As someone who has Googled ‘Tasteful Botox, how?’ more times than I’d like to admit after almost two years of watching my goddamn face on Zoom meetings, I will say that the late 30s come at you, FAST. (And nothing makes you more aware that everyone is almost 20 years older – both viewer and actor alike – than the fact that one of the beloved characters died of cancer in the production of the show. Stanford, we love you).
But while Sex and the City finished with everyone getting a happy ending, it’s far more realistic that actually, not all of those friendships and relationships would have survived the last two decades.
But while Sex and the City finished with everyone getting a happy ending (couldn’t resist!), it’s far more realistic that actually, not all of those friendships and relationships would have survived the last two decades. When the rumours came out (possible spoiler alert) that the reason Samantha isn’t in the show any more is because she and the others were no longer friends, it felt both relatable and accurate, and a sad fact of life that rarely gets the airtime it deserves.

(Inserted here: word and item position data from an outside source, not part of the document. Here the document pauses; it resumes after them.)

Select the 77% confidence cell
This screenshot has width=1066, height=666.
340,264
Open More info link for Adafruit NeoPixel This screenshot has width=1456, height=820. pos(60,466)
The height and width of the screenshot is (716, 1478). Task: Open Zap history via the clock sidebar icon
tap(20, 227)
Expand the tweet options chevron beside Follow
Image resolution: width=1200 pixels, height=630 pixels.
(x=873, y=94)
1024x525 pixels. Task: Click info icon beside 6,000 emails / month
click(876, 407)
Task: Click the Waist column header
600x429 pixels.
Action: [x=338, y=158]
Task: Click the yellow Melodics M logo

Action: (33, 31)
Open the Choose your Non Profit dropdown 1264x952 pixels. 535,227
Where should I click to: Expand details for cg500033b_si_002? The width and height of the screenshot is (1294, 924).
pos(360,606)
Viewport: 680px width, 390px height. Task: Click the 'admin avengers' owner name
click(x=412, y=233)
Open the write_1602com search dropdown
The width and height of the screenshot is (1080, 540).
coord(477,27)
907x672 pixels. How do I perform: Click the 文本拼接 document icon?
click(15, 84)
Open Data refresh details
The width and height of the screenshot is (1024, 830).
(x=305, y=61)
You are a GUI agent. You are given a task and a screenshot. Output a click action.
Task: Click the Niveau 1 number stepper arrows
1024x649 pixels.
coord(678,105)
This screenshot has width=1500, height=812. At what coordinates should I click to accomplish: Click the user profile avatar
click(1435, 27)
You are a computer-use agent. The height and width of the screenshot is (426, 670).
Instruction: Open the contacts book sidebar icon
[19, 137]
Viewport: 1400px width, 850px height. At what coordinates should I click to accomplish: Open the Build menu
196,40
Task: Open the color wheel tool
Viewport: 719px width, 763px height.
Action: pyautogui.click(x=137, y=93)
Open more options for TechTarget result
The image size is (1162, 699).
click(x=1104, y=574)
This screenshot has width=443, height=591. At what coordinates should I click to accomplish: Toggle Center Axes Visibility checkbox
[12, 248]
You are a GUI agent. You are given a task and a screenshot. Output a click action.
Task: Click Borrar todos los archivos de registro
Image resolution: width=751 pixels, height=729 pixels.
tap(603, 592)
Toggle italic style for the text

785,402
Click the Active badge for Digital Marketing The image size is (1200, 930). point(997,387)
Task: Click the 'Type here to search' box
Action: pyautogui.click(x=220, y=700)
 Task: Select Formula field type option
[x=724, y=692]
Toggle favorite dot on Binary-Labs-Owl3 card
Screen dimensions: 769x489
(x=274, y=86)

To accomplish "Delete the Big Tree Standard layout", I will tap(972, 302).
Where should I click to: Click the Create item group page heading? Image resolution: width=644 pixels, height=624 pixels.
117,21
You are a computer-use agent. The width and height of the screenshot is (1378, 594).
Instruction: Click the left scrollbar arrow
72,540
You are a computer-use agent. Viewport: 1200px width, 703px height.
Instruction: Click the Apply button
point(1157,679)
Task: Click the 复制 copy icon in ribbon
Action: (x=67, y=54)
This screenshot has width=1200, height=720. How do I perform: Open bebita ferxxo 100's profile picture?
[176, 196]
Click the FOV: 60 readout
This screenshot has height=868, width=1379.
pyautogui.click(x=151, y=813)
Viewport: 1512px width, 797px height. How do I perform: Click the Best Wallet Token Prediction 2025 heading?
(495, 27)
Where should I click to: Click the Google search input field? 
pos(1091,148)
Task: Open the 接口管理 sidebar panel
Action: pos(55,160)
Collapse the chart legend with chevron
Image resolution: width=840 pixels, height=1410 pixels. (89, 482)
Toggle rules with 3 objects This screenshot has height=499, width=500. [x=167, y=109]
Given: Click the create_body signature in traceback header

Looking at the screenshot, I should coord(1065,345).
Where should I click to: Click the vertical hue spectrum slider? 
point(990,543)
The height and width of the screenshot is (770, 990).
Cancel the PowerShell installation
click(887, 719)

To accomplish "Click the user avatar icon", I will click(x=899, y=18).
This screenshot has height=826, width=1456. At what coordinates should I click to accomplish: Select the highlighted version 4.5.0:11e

When I watched those final Sex and the City episodes in 2004, I was a naïve little 19-year-old watching Carrie, who was around 39, finally get her shit together. It seemed totally appropriate that her entire life should be sorted, because 39 was an official Grown Up Age. Now??? 39 is NOTHING; 39 is 29 with (ideally) therapy, an eye cream and a slightly healthier savings account. It certainly isn’t the full circle moment you assume it’s going to be when you’re 19 and sitting on the precipice of adulthood.
I had no idea that my thirties would be much harder and much better than I could have imagined. I have no doubt my 40s, 50s, 60s and beyond will be the same. Maybe that’s going to be the power of And Just Like That, that we’re going to get to see that the messy, lonely, fun, awkward and ridiculous bits of life don’t have a time limit. That actually no-one ever really feels like a proper grown up, no matter how tall their heels are.
And Just Like That will air from Friday 10 December on Neon and SkyGo, beginning with a double-episode premiere. It will also air on Mondays from December 20, at 9.30pm on SoHo.